Waikato businessman Graham Bowen believes he can double his company's earnings from the nation's best dairy bull semen by cloning the bulls that produce it.
Cattle genetics company Ambreed New Zealand, based near Hamilton, this year sold 175,000 straws of semen from its two top bulls at $15 each to New Zealand and Australian farmers for gross earnings of $2.6 million.
Bowen, Ambreed's chief executive, said that by replicating the two bulls he could increase that to more than $5 million.
The two bulls were being cloned because demand from South Africa and South America for their semen had outstripped supply, he said.
"We have not been able to meet this demand because all of the semen goes into satisfying domestic and Australian markets," he said.
The first bulls to be cloned will be crossbred Amadeus, three-quarters jersey and one-quarter friesian, and friesian sire Extasy.
The 100,000 straws of frozen semen from Extasy and 75,000 from Amadeus sold out within a month.
But Bowen said that, while a joint venture with Australian-based Clone International would allow New Zealand to capitalise on its reputation for providing good dairy herd genetics, it was not a licence to print money.
Buying 131 bulls with potential, rearing them, "proving" them in terms of progeny testing and then slaughtering all but the best two had cost the company up to $500,000.
And Clone International executives estimate it could cost A$200,000 ($238,000) to clone a bull, compared with a market price of $600,000 to $2 million for an original elite sire.
However, the costs of cloning are expected to drop dramatically as the practice spreads.

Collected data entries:

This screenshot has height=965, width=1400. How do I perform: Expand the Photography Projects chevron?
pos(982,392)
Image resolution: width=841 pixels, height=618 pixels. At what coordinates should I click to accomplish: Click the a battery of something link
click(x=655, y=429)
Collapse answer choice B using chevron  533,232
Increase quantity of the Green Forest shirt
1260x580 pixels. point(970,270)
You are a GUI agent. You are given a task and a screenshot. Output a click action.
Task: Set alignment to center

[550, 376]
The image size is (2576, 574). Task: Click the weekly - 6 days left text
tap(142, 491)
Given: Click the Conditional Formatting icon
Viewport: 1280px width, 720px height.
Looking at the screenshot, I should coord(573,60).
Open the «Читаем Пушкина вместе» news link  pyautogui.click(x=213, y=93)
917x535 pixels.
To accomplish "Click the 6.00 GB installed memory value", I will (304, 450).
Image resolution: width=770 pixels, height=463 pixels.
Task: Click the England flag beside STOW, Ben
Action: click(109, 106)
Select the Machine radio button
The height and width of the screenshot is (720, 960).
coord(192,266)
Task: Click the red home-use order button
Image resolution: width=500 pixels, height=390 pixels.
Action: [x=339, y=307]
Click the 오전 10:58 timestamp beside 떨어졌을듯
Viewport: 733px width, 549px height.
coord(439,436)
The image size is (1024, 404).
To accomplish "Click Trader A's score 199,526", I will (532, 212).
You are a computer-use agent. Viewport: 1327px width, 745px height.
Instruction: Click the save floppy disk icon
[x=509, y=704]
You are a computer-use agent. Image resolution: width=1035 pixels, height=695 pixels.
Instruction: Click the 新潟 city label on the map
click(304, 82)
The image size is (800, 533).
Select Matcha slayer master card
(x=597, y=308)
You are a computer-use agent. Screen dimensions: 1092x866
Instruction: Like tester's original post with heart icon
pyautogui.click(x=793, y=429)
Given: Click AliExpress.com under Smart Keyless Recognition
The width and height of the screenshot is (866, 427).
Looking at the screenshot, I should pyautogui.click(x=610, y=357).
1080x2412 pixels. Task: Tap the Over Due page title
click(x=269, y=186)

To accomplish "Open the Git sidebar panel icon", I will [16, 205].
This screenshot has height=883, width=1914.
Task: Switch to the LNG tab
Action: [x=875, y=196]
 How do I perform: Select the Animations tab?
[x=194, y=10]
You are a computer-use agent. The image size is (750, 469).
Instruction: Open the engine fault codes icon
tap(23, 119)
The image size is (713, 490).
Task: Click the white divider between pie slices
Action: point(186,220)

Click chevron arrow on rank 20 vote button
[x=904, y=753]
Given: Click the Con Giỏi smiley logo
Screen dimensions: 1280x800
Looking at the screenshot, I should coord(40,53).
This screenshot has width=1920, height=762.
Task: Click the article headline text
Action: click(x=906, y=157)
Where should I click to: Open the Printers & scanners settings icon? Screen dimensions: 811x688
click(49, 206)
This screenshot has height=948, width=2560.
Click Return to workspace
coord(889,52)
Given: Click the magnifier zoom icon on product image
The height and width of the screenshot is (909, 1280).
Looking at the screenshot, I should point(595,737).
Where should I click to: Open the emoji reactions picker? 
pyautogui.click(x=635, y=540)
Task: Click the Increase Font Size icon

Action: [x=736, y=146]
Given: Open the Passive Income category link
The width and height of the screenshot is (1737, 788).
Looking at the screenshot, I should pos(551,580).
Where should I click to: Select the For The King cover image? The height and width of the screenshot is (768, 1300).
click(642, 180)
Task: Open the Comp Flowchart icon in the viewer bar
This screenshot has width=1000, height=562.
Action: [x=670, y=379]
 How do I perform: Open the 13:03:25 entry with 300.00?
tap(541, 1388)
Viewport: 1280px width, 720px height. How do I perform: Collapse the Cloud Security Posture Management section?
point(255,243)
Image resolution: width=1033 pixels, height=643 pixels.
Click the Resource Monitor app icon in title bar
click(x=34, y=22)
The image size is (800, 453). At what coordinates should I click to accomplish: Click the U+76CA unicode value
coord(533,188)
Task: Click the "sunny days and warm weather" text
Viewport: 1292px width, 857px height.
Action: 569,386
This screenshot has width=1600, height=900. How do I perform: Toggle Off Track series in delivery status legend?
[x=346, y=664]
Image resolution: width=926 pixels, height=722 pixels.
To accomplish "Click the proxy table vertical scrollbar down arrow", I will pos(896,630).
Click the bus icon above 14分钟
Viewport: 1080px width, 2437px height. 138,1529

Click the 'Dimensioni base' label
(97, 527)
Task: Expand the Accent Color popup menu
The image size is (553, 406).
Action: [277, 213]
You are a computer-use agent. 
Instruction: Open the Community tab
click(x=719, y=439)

WHAT YOU NEED TO DO:
1. In the bull-cloning article, recast the paragraph beginning "Cattle genetics company Ambreed" as a short list that keeps its main facts.
2. Carry the bull-cloning article forward from its final sentence, about the expected drop in cloning costs.

ANSWERS FOR THE TASKS:
1.
- Company: Ambreed New Zealand, a cattle genetics firm based near Hamilton
- Sold this year: 175,000 straws of semen from its two top bulls
- Price: $15 per straw
- Buyers: New Zealand and Australian farmers
- Gross earnings: $2.6 million

2.
Clone International uses the same technology as was used to create Dolly, the first cloned sheep. The technique involves removing the nucleus from an egg cell and replacing it in the nucleus of a cell taken from another animal.
Ambreed sells semen from local and imported bulls and is New Zealand's second-largest animal breeding company behind Livestock Improvement Corporation.
It has a joint venture agreement with Clone International, which is 25 per cent owned by Crown science company AgResearch's commercial arm, Celentis. AgResearch has considerable experience at cloning cattle for research, and will clone the two Ambreed bulls and up to eight others.
The cloned calves are expected to be born from host cows in about nine months, and once they are fertile, 12 months later, their semen will be harvested and exported.
Bowen said the clones from the Ambreed bulls could be exported if there were multiple births from the cloning.
"If we can get a multiple clone, we may keep one and market its semen and sell the rest. But we would prefer to hang on to them and sell their semen."
Clone International has already successfully cloned several elite dairy bulls in Australia.